Melanie had a normal pregnancy with Ethan, giving birth at 39 weeks and five days. He was a normal baby, and everything was just as it should be, until at 18 months old, Ethan fell ill with Hand, Foot, and Mouth Disease. While any other child would have fought the virus quickly, Ethan didn’t. It wiped him out completely, and soon, he started to lose both his mobility and physical stability.

Knowing all too well the signs of Muscular Dystrophy (MD), one of Melanie’s older sisters convinced her to get Ethan tested. When the doctor called with the results, “I kind of went black for a minute and I had to sit down and I couldn’t believe it; Ethan was our last child and we thought we had dodged a bullet,” says Melanie.

  

Muscular Dystrophy runs in their family. Melanie and both of her older sisters are carriers of the disease and they each now have a son with it. Since Melanie and her family knew what to look for, and had experienced the diagnoses twice, she thought they were in the clear with Ethan. What she later learned, is that DMD symptoms can sometimes lay dormant until the child’s immunity is down, which was the case with Ethan.

While Ethan still has the ability to move around and play, it’s hard on his body. He doesn’t have the same agility and stamina as other kids his age. “Imagine having two, five-pound weights on your ankles at all times,” Melanie explains, “that’s how they feel.” More recently, Ethan was also diagnosed with ADHD, which has been an added adjustment to their lives.

Melanie wants others facing similar diagnoses to know that there are huge networks of people and resources out there. There’s also much more research, technology, and medicine than there was even when Ethan was diagnosed. She has hope in the development of treatments for DMD.

Melanie found out about A Kid Again from a clinic at the hospital Ethan goes to every six months for his round of check-ups. Their family tries to attend every Indiana chapter event they can — so far, they’ve been to the children’s museum, Christmas lights at the zoo, and plan to do so much more — because it’s a way to be surrounded by others in similar situations.
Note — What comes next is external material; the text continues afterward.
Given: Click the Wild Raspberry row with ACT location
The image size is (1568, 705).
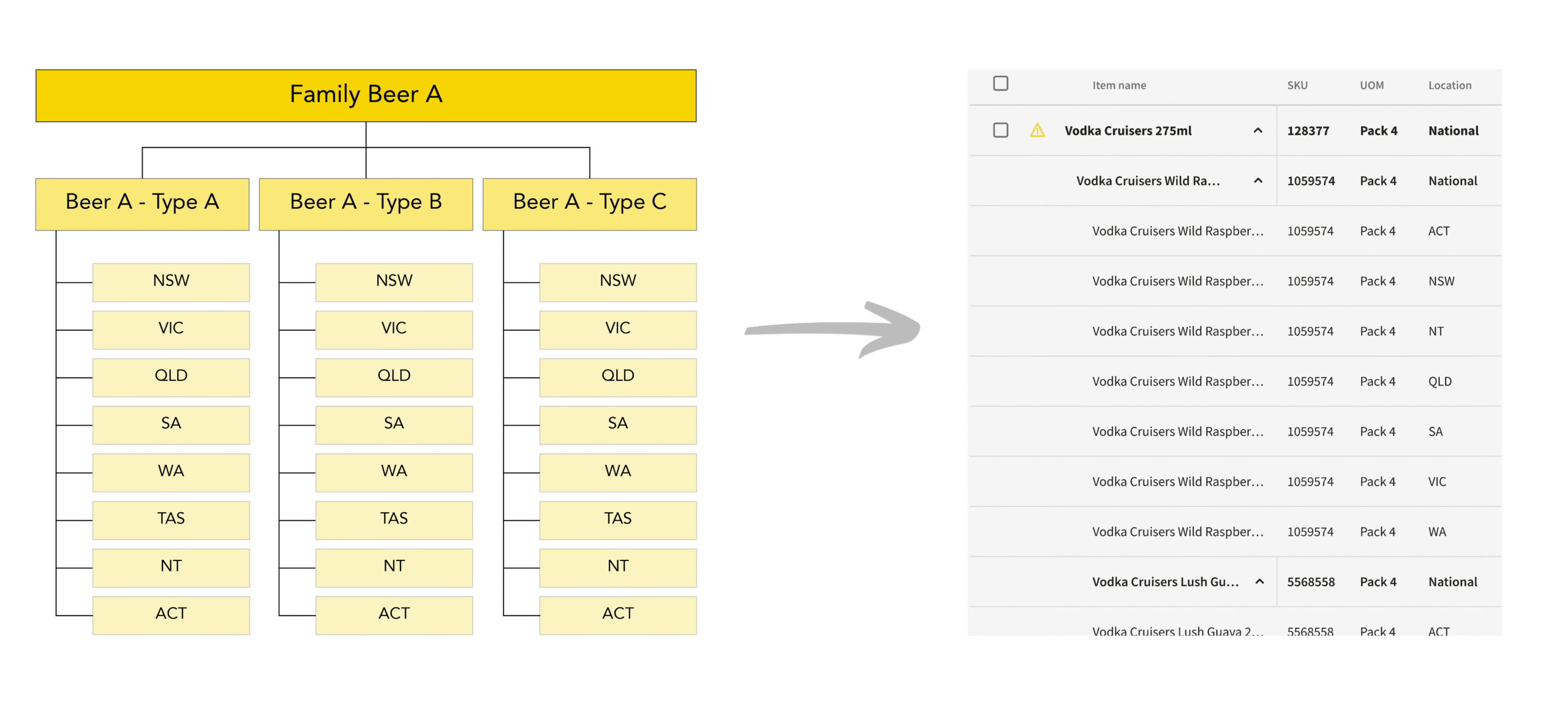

Melanie also shares about A Kid Again with other families that experience disabilities.

   

She’s an advocate for DMD in schools, too. Every year, she goes into both Ethan and Elijah’s classrooms to read books about DMD and explain why Ethan is the way he is. She teaches his classmates that his muscles don’t work like theirs do and that’s the only difference between them. His classmates are always quick to ask questions and accept Ethan’s disability.

Although Ethan wrestles with DMD every day, “there’s nothing he can’t do. In his little mind, he can do it all.”